God of the Fon, a warlike people of Dahomey. The turbulent history of the Fon kingdom, its defeats and its victories, is reflected in the composite character of the Fon pantheon. Gods were imported from conquered tribes, in order to secure their benevolence, and on occasions the usurpation of a foreign dynasty also led to important changes in worship. The dual deity Mawu-Lisa, for example, came from Aja, to the west of Dahomey.

Although Mawu-Lisa is thought of as a creator deity, the Fon sometimes say that there existed a god prior to Mawu-Lisa. This was Nana Buluku, an androgynous deity, and the progenitor of the dual creator. At the beginning of the present world, however, the Fon recognize only the existence of Mawu-Lisa and their offspring, vodu, sky gods and earth gods. It appears that Mawu-Lisa ‘created’, ‘shaped’, and ‘ordered’ the universe out of a pre-existing material.

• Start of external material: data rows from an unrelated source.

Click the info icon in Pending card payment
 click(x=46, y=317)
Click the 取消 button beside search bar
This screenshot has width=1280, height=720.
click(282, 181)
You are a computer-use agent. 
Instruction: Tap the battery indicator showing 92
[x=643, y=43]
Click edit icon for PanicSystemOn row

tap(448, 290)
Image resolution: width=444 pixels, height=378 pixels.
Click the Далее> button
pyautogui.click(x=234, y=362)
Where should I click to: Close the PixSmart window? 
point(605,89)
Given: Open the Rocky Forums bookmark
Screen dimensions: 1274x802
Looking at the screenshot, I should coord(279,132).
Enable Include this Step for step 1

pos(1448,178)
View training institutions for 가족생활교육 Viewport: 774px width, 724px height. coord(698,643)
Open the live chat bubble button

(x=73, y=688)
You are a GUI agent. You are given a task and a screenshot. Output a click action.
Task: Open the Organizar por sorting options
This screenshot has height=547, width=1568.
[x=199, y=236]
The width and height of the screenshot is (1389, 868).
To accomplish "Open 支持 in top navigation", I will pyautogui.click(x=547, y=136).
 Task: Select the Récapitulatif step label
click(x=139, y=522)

In the dual Mawu-Lisa, Mawu is female and Lisa male. They are xoxo, ‘twins’, and their union is regarded as the basis of the universal order. It is a concept that has parallels elsewhere. In Chinese mythology the primordial woman, T'ai Yuan, sometimes combined in her person the masculine Yang and the feminine Yin—the two interacting forces that sustain the cosmos. Likewise among the Zuni Indians of North America, Awonawilona, the creator and sustainer of the world, is he-she. The Fon identify Mawu with the moon, night, fertility, motherhood, gentleness, forgiveness, rest, and joy; and they associate Lisa with the sun, day, heat, work, power, war, strength, and toughness.

Fon cosmology envisages the earth as floating on water, the source of rain and the springs beneath the surface of the ground. Above the earth circle the heavenly bodies on the inner surface of a gourd. Serpentine power, personified as Da, son of the divine pair, assists in the ordering of this cosmos. A serpent, he has a dual nature rather than a female-male identity. When he appears in the rainbow ‘the male is the red portion, the female the blue’. Above the earth Da has 3,500 coils, xasa-xasa, and the same number below: together they support Mawu-Lisa's creation. A way of describing this cosmic interrelationship would be to say that Mawu-Lisa is thought and Da is action. Other vodu of course are assigned parts in the government of the world: the sky is under the charge of androgynous Heyvoso, ‘thunder’ the earth owes allegiance to the dual deity Sakpata, whose dreadful weapon is smallpox; the sea and the waters are the domain of Agbe-Naete, twins of the opposite sex; and to Age is given the barren wastes.

Echoes of Da Aido Hwedo, the cosmic serpent, can be found in Haiti and Surinam. In the former great care is taken never to arouse the anger or jealousy of this deity. On bethrothal young couples offer gifts to the ever-watchful great snake.